I have 4 2.5" 7.2k drives lying about and I'd like to build some RAID arrays for a bit of VM storage on my KVM lab box.
There are 2x 320GB drives and 2x 500GB drives. I'm looking to create a RAID 10 array using 4x 320GB partitions. Then the remaining 180GB on the 500GB drives I'll build into a RAID 5 partition with another spare drive. I realise that performance will take a hit because there'll be contention on 2 of the drives in the RAID 10 array and using non-matched drives is also not-optimal but this is solely for a lab/test environment.
Initially I thought I would just create 4 matching partitions, create the RAID 10 array, LVM on top of that and done. But once I started looking into LVM on top of raid and 4k disks the subject of sector/block alignment came up and now I don't know where to start.

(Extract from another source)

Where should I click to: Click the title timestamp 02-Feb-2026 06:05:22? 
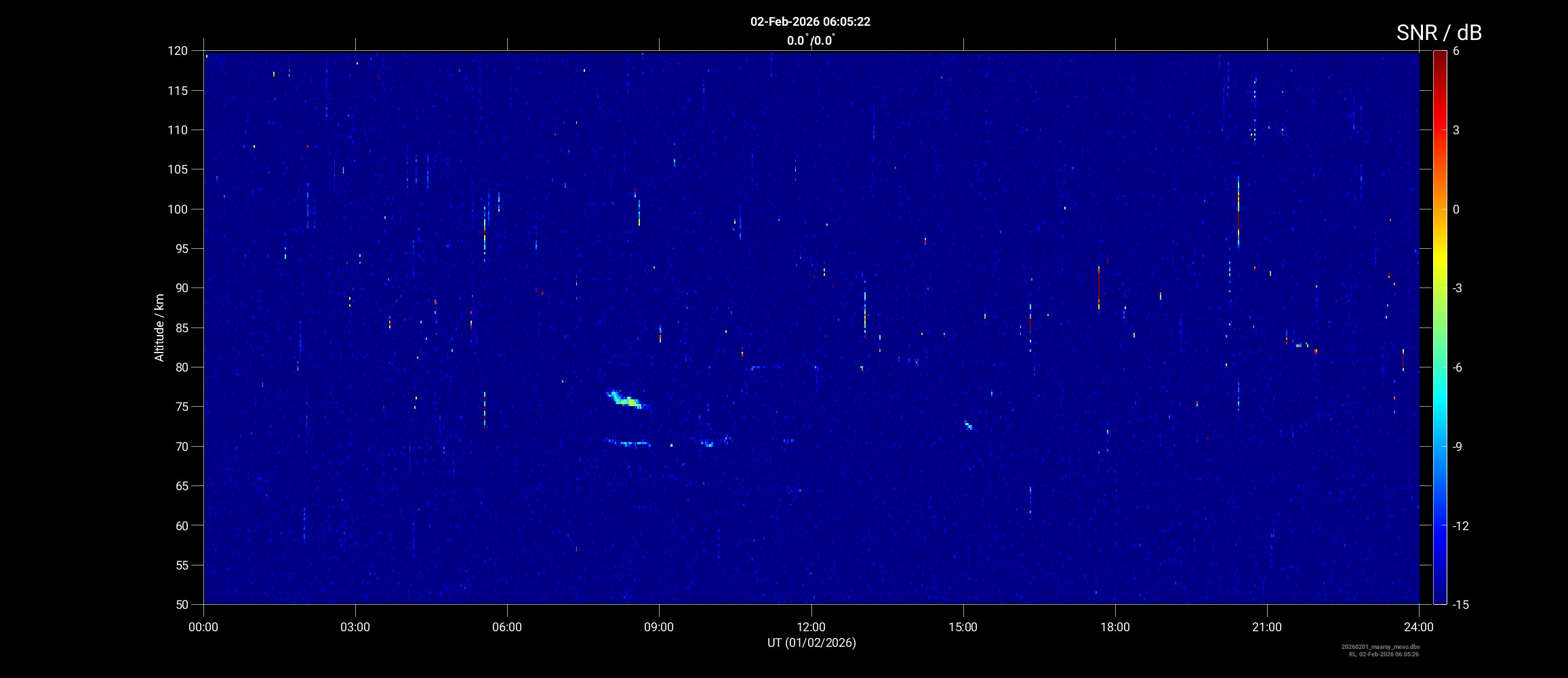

The 320GB drives report Sector size (logical/physical): 512 bytes / 512 bytes The 500GB drives report Sector size (logical/physical): 512 bytes / 4096 bytes
So from some reading there are the following variables that I need to take into account for this:
- Partition start/alignment
- RAID stripe size
- RAID superblock position (?)
- LVM PV --dataalignment
- then alignment of any file systems in the LVs
Here are the resources that I am basing this on: https://askubuntu.com/a/19572 and http://tytso.livejournal.com/2009/02/20
In some brief exchanges on IRC I have also received conflicing advice, that mdadm, the LVM tools and even fdisk are clever enough these days to take this into account and that I shouldn't worry. Is that the case?
Is anyone able to run through what I'd need to do in this specific case to get optimal alignment/sector/stripe size?
Please try and ignore the fact that the mixed drives mean the whole thing isn't optimal to start with, as I said, this is a test/lab environment.